The battle over encryption is heating up on Capitol Hill where Manhattan district attorney Cyrus R. Vance Jr. said his office hasn’t been able to decrypt 230 iPhones possibly containing important crime-related information. Google general counsel Kent Walker and Microsoft president Brad Smith also visited lawmakers to make the counter-argument that weakened encryption would make their technology less secure. These latest salvos are part of a battle that ignited when Apple refused to decrypt a mass-shooter’s iPhone.
The New York Times reports that the impasse between Silicon Valley and the U.S. government resulting from the San Bernardino mass shooting is broadening.
Senators Richard M. Burr from North Carolina and Diane Feinstein from California co-wrote a draft bill that would require tech companies to comply with court orders to decrypt data. Law enforcement officials “immediately announced their support of the bill and began to push lawmakers to back it,” and trade groups representing tech companies started bombarding congressional offices with letters expressing concern.
Also part of the escalating fight, The Wall Street Journal reports that Twitter has now barred U.S. intelligence agencies from using Dataminr, a private company that mines public Twitter feeds for clients.
Twitter, which owns 5 percent of Dataminr, says it has a long-standing policy “barring third parties, including Dataminr, from selling its data to a government agency for surveillance purposes.” Nonetheless, those same intelligence agencies have been accessing Dataminr data for the last two years.
Dataminr detects patterns in the “hundreds of millions of daily tweets, traffic data, news wires and other sources,” matching them with market information, geographical data and other things “to determine what information is credible or potentially actionable.” It gave U.S. intelligence agencies information about the Paris terror attacks “shortly after they began to unfold,” as well as information on the Brussels attacks 10 minutes ahead of news media.
The decision doesn’t impact Dataminr’s relationship with financial institutions, news media or other clients, but analysis of Twitter and other social media platforms is increasingly important to the intelligence community, which tracks battlefield positions, threats and other crucial information that way.
“If Twitter continues to sell this [data] to the private sector, but denies the government, that’s hypocritical,” said former National Security Agency deputy director John C. Inglis. “I think it’s a bad sign of a lack of appropriate cooperation between a private-sector organization and the government.”
“This is an escalating fight,” adds Information Technology and Innovation Foundation president Robert D. Atkinson, speaking to the impasse between the government and tech companies. “It’s become the focus now in Washington, with hearings and legislative activity.”

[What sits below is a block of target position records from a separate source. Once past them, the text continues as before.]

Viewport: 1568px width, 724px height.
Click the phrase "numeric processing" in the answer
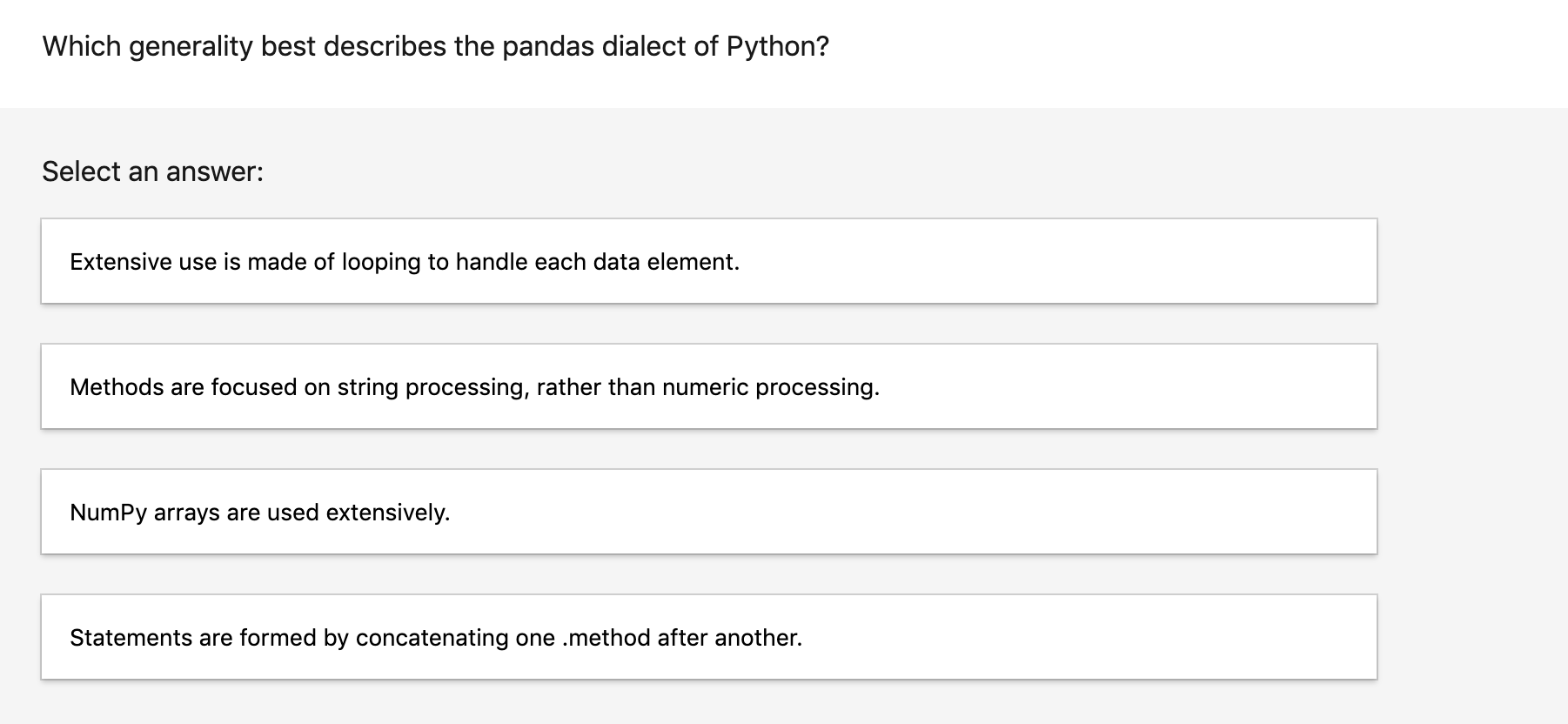point(771,387)
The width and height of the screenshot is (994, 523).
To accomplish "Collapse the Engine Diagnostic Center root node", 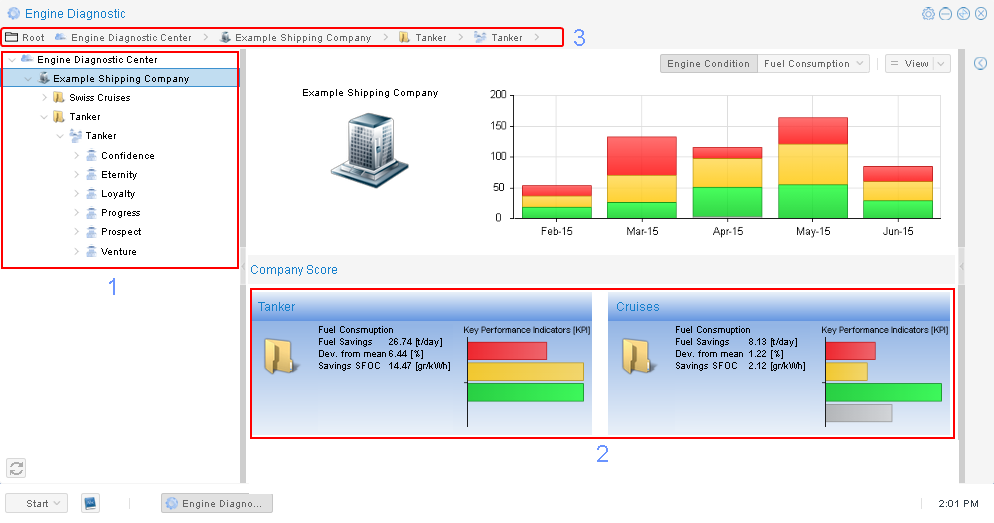I will click(x=11, y=60).
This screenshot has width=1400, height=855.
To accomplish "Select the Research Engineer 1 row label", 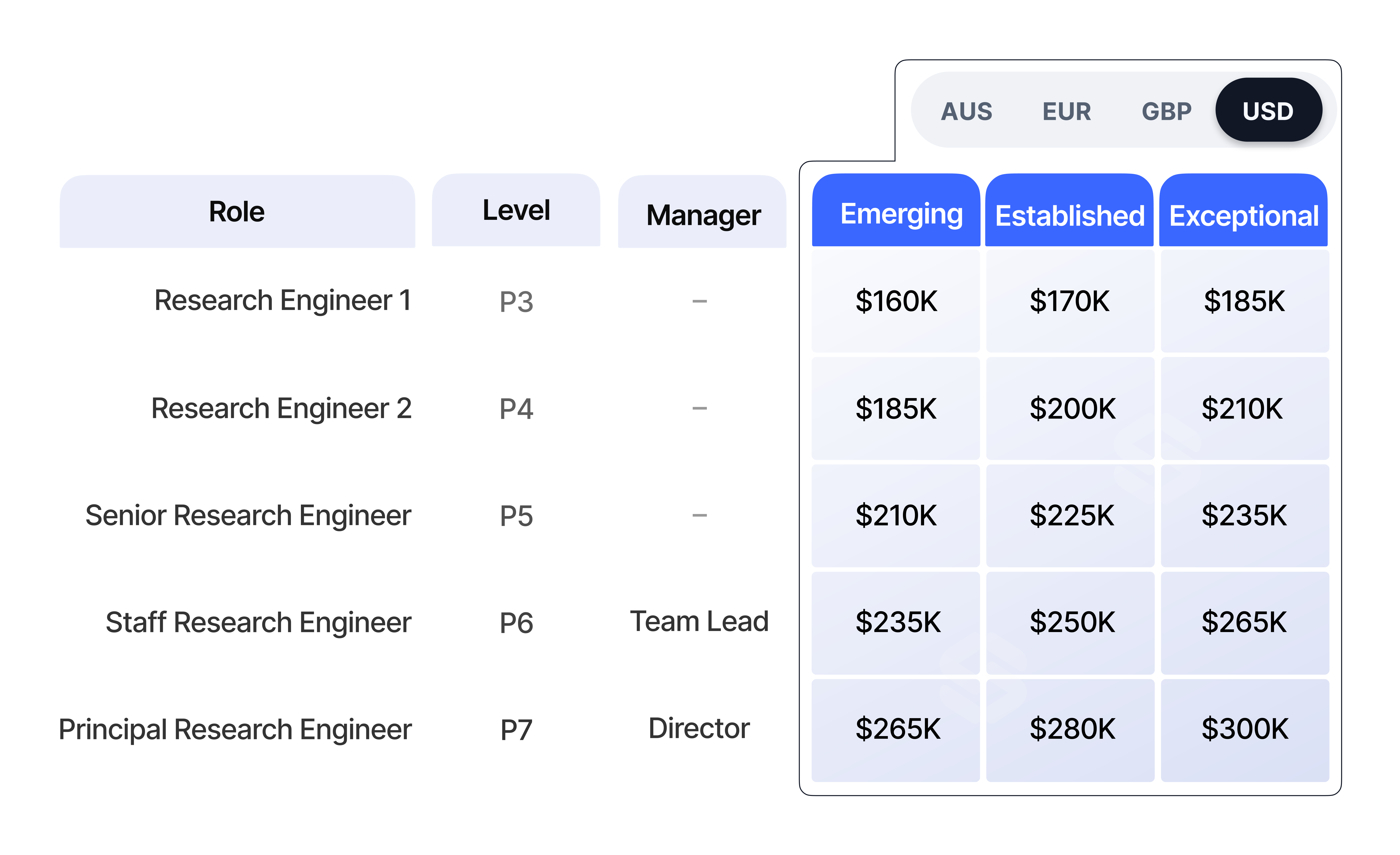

Law enforcement officials points the finger at tech companies. “There’s no question our relationship with the tech industry has gotten worse, and now it seems like the tech industry is taking every opportunity they have to put up obstacles in our way, including trying to derail legislative efforts that would give law enforcement what they need to keep people safe,” said International Association of Chiefs of Police president Terrence Cunningham.